--- Supplied data ---

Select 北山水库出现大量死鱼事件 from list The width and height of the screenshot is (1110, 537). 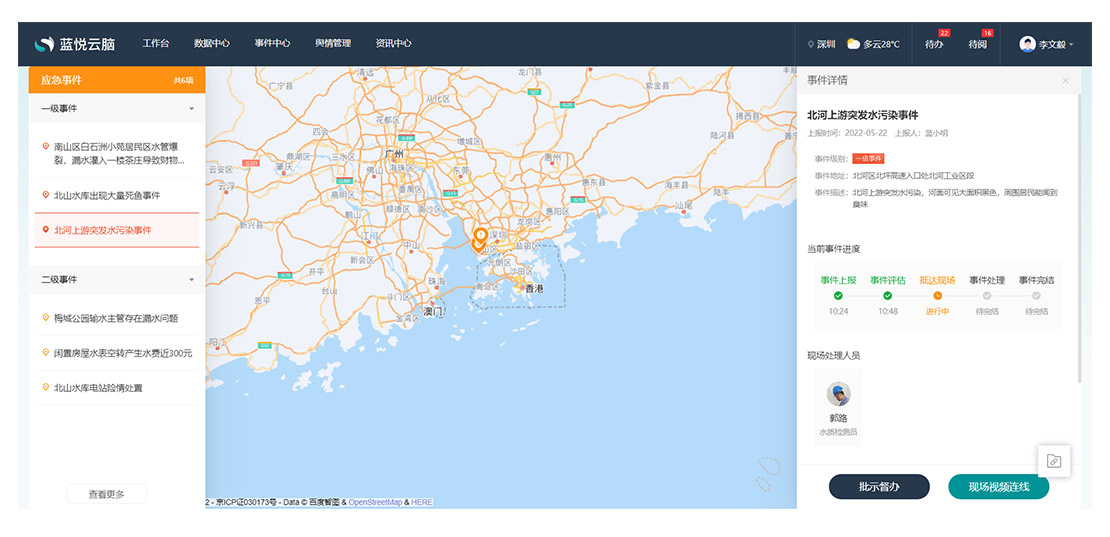(107, 195)
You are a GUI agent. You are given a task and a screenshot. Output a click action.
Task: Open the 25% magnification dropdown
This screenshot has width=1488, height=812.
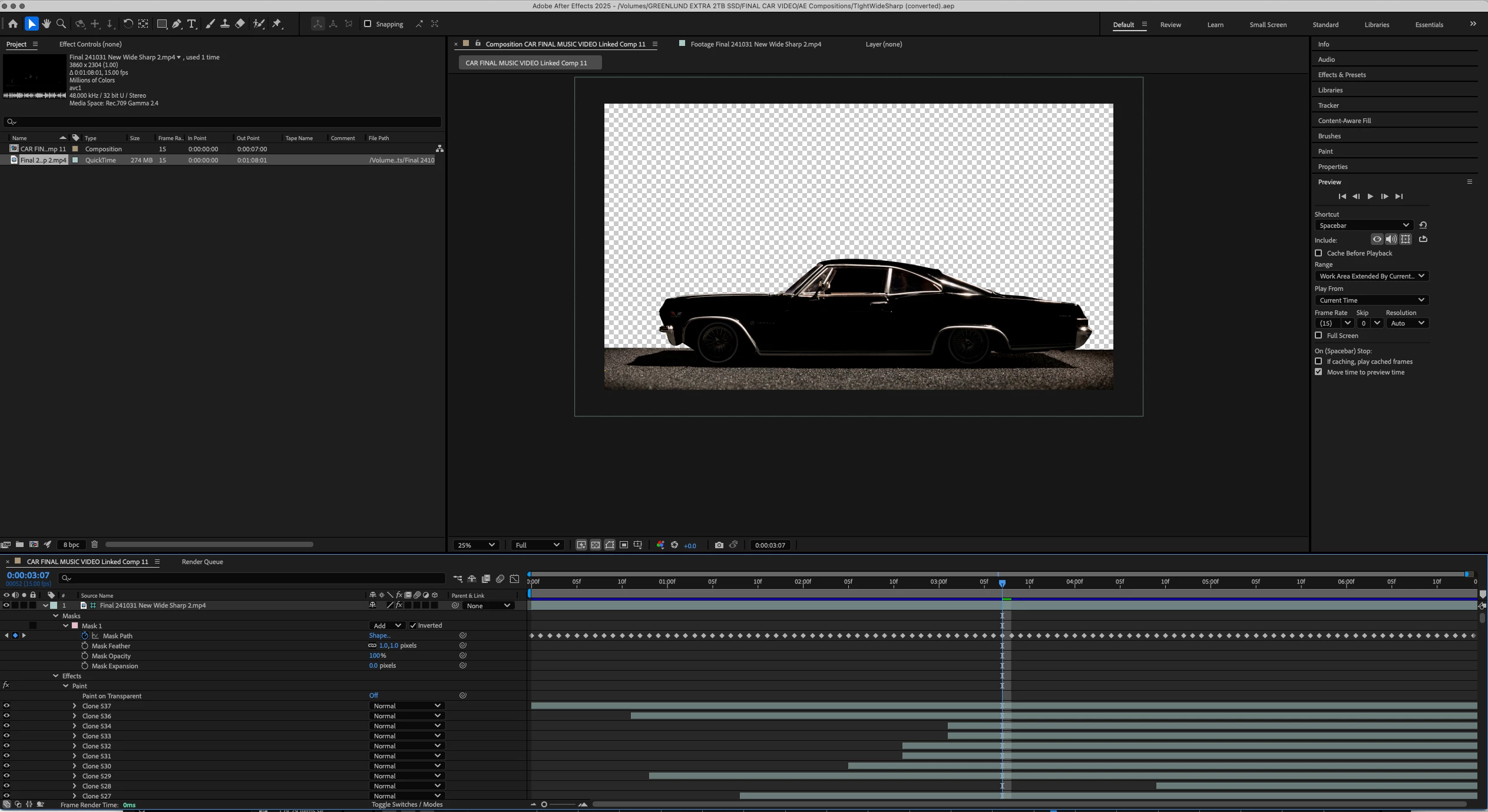click(475, 545)
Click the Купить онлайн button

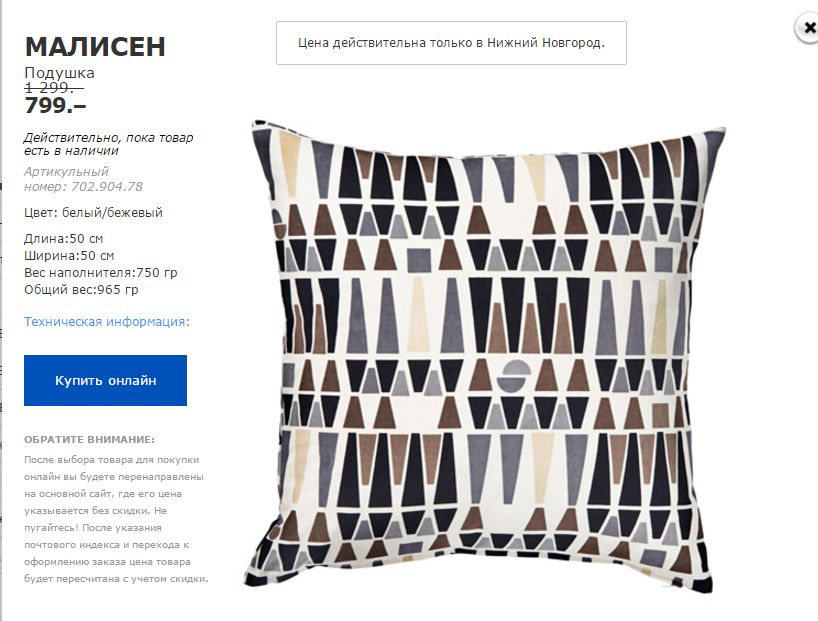[105, 380]
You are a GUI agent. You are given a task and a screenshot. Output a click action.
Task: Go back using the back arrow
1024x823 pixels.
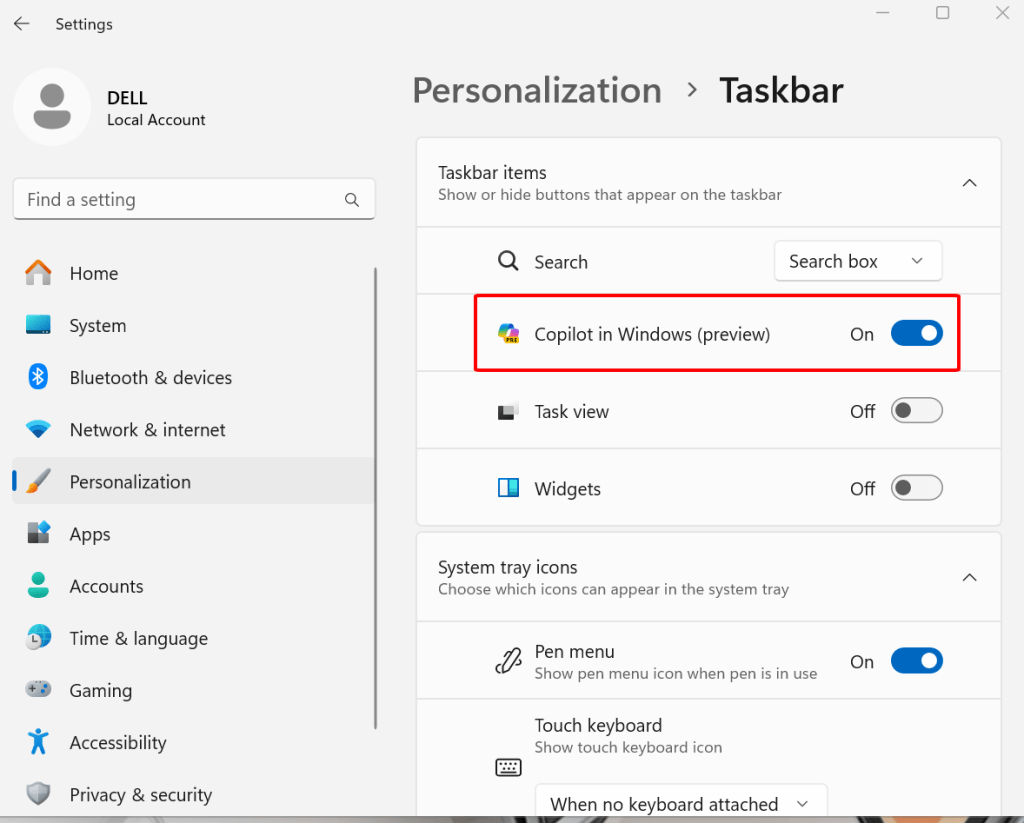pyautogui.click(x=22, y=23)
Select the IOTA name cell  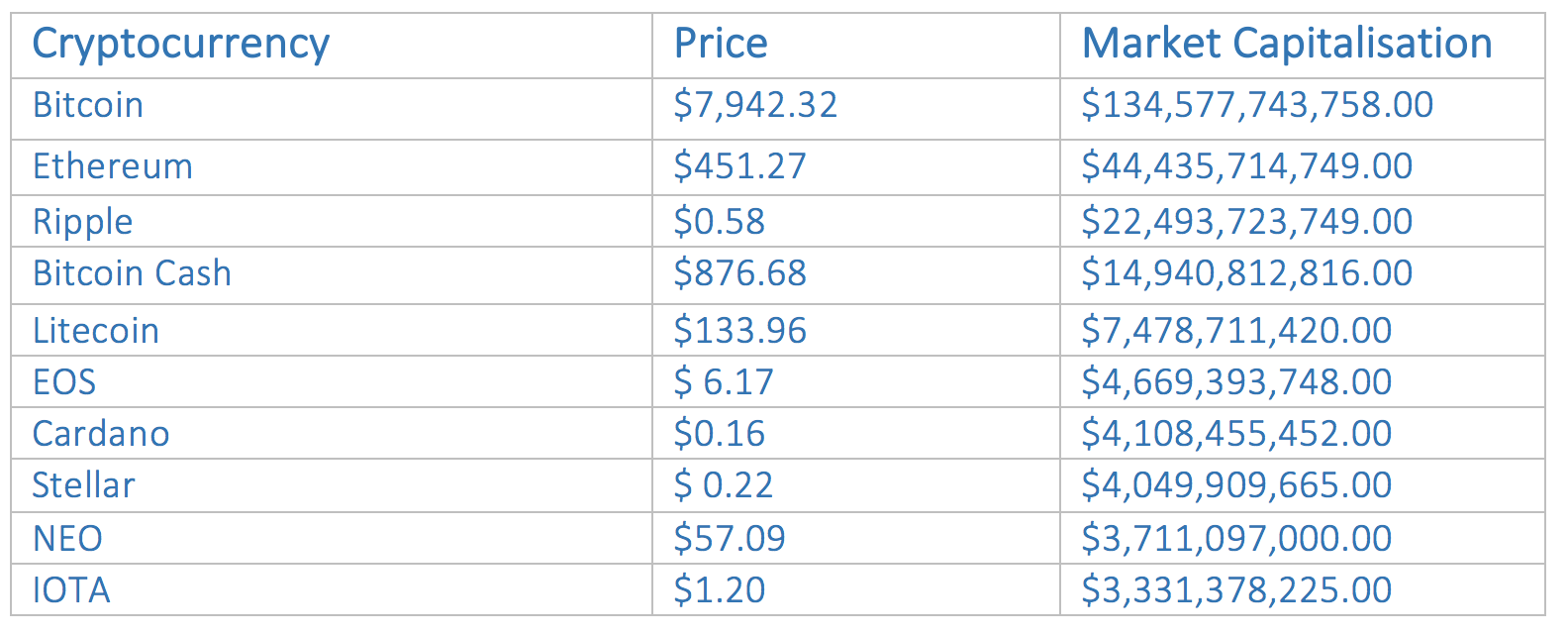pos(71,590)

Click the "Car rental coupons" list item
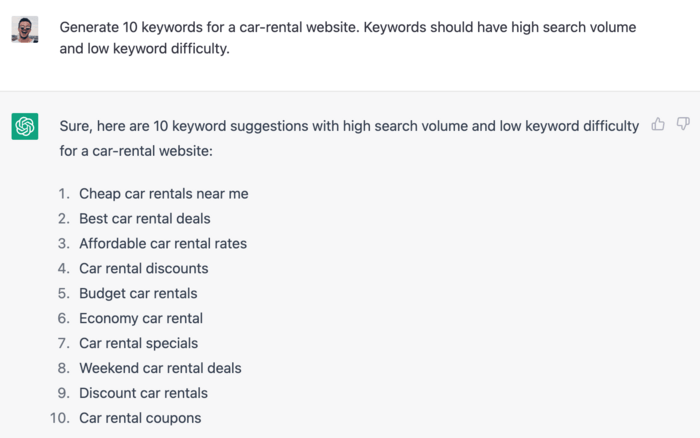pos(140,418)
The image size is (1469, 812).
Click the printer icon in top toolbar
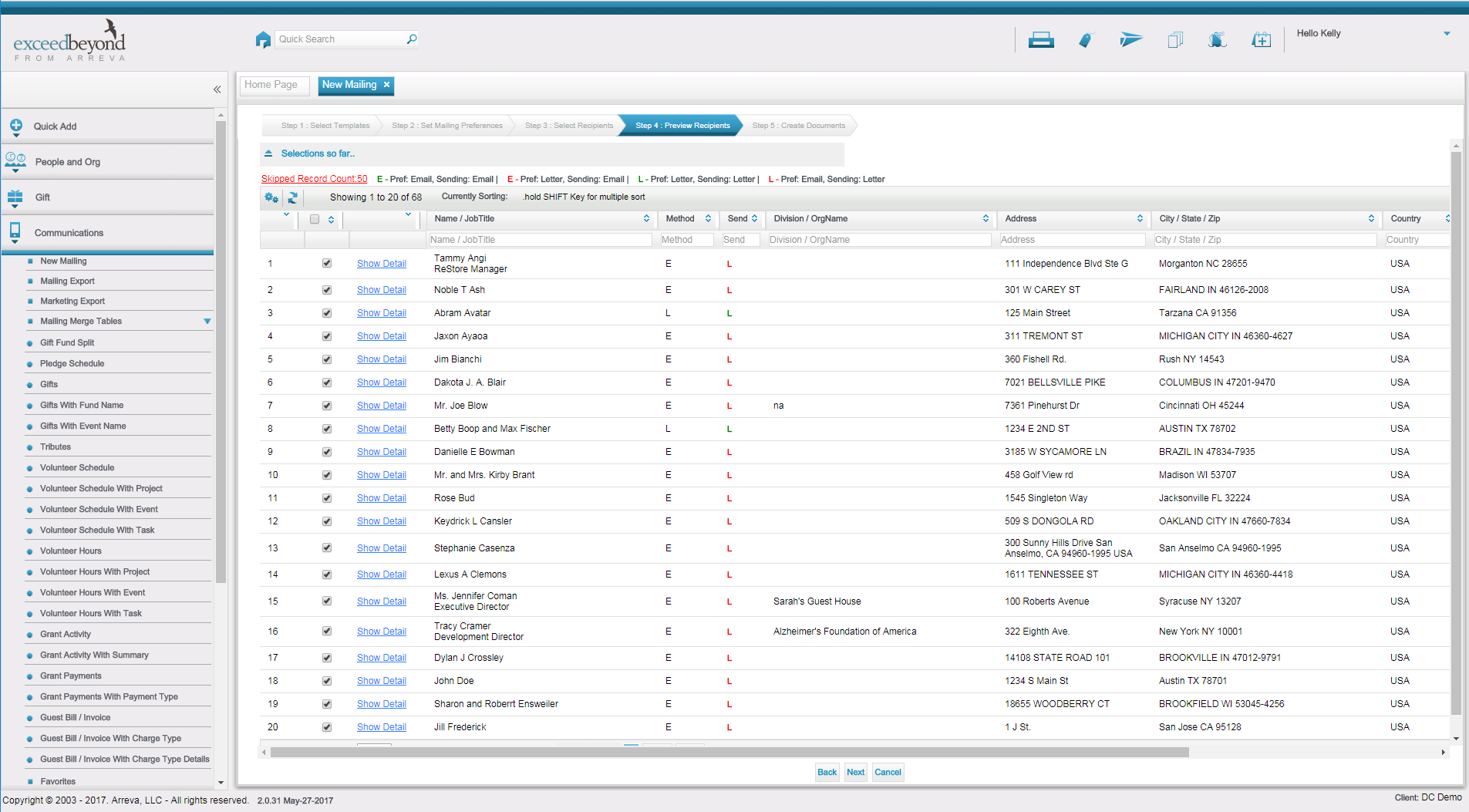[1040, 40]
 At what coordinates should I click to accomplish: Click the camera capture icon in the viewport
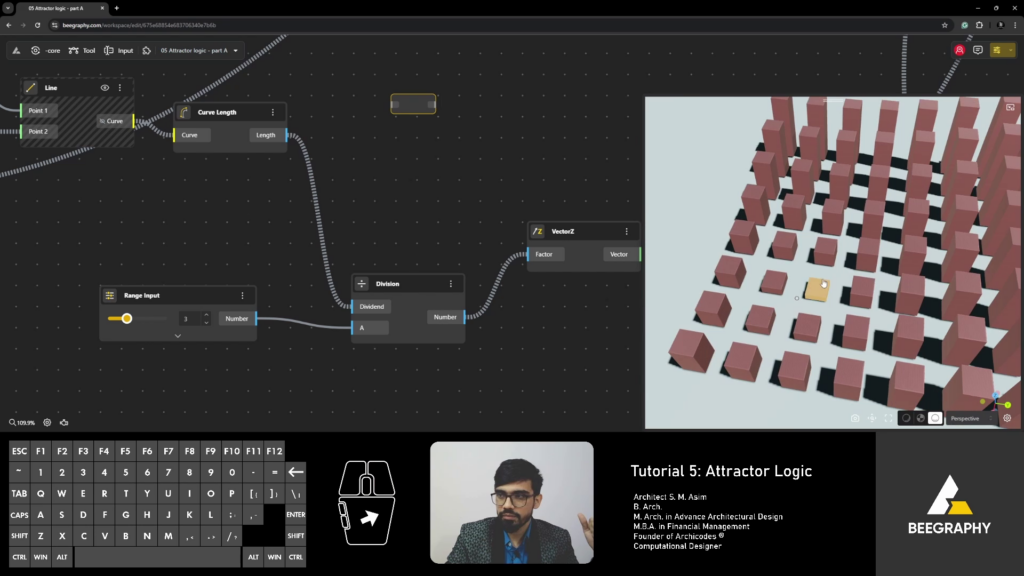[855, 418]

---

• What you will do: Add 119 to every coordinate in the answers, and write out everything from the line containing "The image size is (1469, 812)." down to the end of the listing, requests included. Leave the pictures out.

• Answer:
The image size is (1469, 812).
Click the printer icon in top toolbar
[1159, 159]
 At what coordinates should I click to accomplish: Click the camera capture icon in the viewport
[974, 537]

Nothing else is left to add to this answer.